Посетив в августе 1843 года несколько кладбищ в окрестностях Люцерна, я нашел там печальную и вместе с тем наивную иллюстрацию этой ужасной религиозной догмы. У каждой могилы была по древнему обычаю устроена кропильница для святой воды, чтобы круглые сутки охранять мертвеца и помешать дьяволам завладеть его телом, вселиться в него и превратить в вампира. Но душу, увы, не было никакой возможности защитить. Этот жестокий страх был отражен в ряде надгробных надписей.

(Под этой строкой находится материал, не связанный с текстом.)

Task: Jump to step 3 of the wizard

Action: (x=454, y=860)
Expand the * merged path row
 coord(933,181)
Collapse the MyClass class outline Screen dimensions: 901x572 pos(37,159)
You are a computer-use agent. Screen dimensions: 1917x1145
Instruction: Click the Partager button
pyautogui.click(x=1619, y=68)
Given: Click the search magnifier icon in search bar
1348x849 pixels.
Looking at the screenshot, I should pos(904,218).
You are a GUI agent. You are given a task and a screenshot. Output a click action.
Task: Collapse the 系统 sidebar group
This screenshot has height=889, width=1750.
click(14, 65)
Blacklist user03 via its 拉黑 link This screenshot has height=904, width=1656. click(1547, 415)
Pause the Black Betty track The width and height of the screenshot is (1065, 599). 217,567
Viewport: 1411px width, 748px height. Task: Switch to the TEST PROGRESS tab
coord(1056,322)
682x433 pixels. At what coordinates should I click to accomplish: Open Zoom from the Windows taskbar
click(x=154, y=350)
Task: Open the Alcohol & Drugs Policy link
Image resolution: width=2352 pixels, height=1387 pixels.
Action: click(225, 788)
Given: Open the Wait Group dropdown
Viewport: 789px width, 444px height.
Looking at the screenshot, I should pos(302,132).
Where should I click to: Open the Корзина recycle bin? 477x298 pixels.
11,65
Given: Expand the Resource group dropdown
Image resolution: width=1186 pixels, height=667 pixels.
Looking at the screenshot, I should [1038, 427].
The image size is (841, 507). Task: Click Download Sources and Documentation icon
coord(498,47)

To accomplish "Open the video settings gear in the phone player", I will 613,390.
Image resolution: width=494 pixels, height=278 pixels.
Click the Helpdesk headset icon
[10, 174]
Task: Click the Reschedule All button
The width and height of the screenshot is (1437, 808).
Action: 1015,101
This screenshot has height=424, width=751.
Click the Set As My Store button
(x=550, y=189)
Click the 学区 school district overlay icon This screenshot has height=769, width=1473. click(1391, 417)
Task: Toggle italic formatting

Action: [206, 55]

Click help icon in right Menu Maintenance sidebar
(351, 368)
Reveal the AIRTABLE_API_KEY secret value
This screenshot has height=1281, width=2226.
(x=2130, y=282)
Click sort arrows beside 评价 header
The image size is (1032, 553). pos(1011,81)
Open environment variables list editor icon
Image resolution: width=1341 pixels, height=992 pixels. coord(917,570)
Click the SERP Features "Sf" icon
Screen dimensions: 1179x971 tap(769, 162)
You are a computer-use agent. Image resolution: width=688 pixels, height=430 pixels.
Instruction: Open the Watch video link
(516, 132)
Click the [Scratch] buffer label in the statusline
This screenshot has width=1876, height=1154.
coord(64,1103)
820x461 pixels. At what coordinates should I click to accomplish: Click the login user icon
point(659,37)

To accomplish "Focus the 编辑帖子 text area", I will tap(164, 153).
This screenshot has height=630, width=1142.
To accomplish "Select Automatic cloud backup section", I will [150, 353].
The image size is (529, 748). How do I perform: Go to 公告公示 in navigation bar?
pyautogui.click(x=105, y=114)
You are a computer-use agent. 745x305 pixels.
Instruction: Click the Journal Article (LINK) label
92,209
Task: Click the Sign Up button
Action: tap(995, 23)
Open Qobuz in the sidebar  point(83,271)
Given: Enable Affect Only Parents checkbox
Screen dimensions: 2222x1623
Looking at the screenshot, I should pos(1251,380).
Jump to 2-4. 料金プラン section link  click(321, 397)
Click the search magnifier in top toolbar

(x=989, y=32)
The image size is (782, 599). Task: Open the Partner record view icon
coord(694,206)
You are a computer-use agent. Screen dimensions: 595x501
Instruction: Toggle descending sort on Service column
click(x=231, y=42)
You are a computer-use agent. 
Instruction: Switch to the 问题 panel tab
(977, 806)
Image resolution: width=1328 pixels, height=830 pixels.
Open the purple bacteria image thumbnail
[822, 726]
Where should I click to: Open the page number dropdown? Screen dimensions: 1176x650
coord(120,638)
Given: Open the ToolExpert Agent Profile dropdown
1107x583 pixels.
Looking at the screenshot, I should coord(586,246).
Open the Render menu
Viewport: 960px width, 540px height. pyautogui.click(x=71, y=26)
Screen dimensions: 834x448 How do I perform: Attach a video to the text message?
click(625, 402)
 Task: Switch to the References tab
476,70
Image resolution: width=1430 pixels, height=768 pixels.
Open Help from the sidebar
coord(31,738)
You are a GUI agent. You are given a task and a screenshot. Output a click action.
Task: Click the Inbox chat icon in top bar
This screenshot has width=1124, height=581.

Перед одной из них я простоял долго, не в силах отвести взор: «
Населенные беднотой кварталы наших больших городов, эти огромные фабрики смерти, где женщины (к несчастью для них, плодовитые) рожают лишь для того, чтобы оплакивать умерших детей, дают нам некоторое, хоть и неполное, представление о том вечном трауре, какой носили матери в средние века. Непрестанно оплодотворяемые варварски беззаботными мужьями, они непрерывно в слезах и горе производили на свет потомство, заранее обреченное на смерть и вечное проклятие...
Жуткие времена! Мир жестоких заблуждений, над которым как будто витала чья то дьявольская усмешка... Мужчины — игрушки своих изменчивых страстей, то благочестивых, то бесовских; женщины — игрушки мужчин, вечно беременные, вечно в трауре... Дети, игравшие иногда, увы, лишь день другой свою грустную роль в жизненном спектакле, улыбались, плакали и исчезали... Миллионы, миллиарды несчастных маленьких теней, сохранившихся лишь в материнской памяти! Отчаяние матерей выражалось особенно в том, что они легко предавались греху, не боясь проклятия; они охотно мстили мужчинам за грубое обращение и обманывали их на каждом шагу, смеясь сквозь слезы.[201] Матери губили себя, но им это было все равно, раз они получали возможность воссоединиться со своими малютками.
Если дитя и выживало, его удел оказывался не более счастлив. Средневековье было донельзя суровым педагогом: ребенка заставляли заучивать сложнейший из когда либо преподававшихся символов веры, совершенно недоступный для простых натур. Потомок варваров, сын крепостного крестьянина, выросший в лесах, должен был запомнить и уразуметь хитросплетения, которые с трудом постигали самые изощренные умы Римской империи. Ребенок мог вызубрить и затвердить эти витиеватые, византийско схоластические формулы, но вникнуть в их смысл он был не в состоянии; тут уже не помогали ни розга, ни хлыст, ни подзатыльник.
Церковь, демократичная по своему выборному началу, была в высшей степени аристократичной из за недоступности образования. Только очень узкому кругу лиц удавалось получить его. Церковь наперед осудила природный инстинкт, объявив его извращенным, а условия спасения души изложила в заповедях, которым с помощью метафизики придала сугубо абстрактную форму.[202]
Все таинства азиатских культов, все ухищрения западных школ — словом, всю абракадабру, какая только есть в догмах Востока и Запада, ухитрились втиснуть, нагромоздить в одну доктрину. «Ну так что же? — возражает Церковь. — В этом чудесном кубке — вся мудрость мира. Испейте же его во имя любви!» И она приправляет свое вероучение ссылками на историю, трогательными легендами. Так медом сдабривают горечь.
«Что бы ни было в этом кубке, мы осушим его, если на дне — действительно любовь!» — ответили люди. Таково было их единственное условие, требование, продиктованное жаждой любви, а не ненависти, этой «гордыни человеческой», как ее прозвали.
Средневековье сулило людям любовь, но не дало ее. Оно призывало: «Любите, любите!»,[203] но и законодательство, и государственный строи, и семейная жизнь — все было пронизано духом вражды и неравенства. Схоластическое образование, доступное лишь немногим, явилось источником нового неравенства. За спасение души средневековье заламывало непомерную цену; никто не в силах был постичь туманный смысл его науки, и метафизика тяжким бременем ложилась на простые натуры, в особенности на детей. В античном мире они были счастливы, средневековье же стало для них адом.
Понадобился целый ряд веков, для того чтобы разум восторжествовал, чтобы дети были признаны ни в чем не повинными, как оно и есть на самом деле. Перестали верить в то, что природа человека дурна изначала.[204] Стало трудно сохранять в неприкосновенности варварский принцип, осуждавший на вечное проклятие всех мудрецов нехристиан, умственно отсталых и слабоумных, а также детей, умерших без крещения. Для последних придумали паллиатив — «преддверие рая», нечто вроде маленького ада, чуть менее мучительного, чем настоящий; там их души витали в слезах, разлученные с матерями.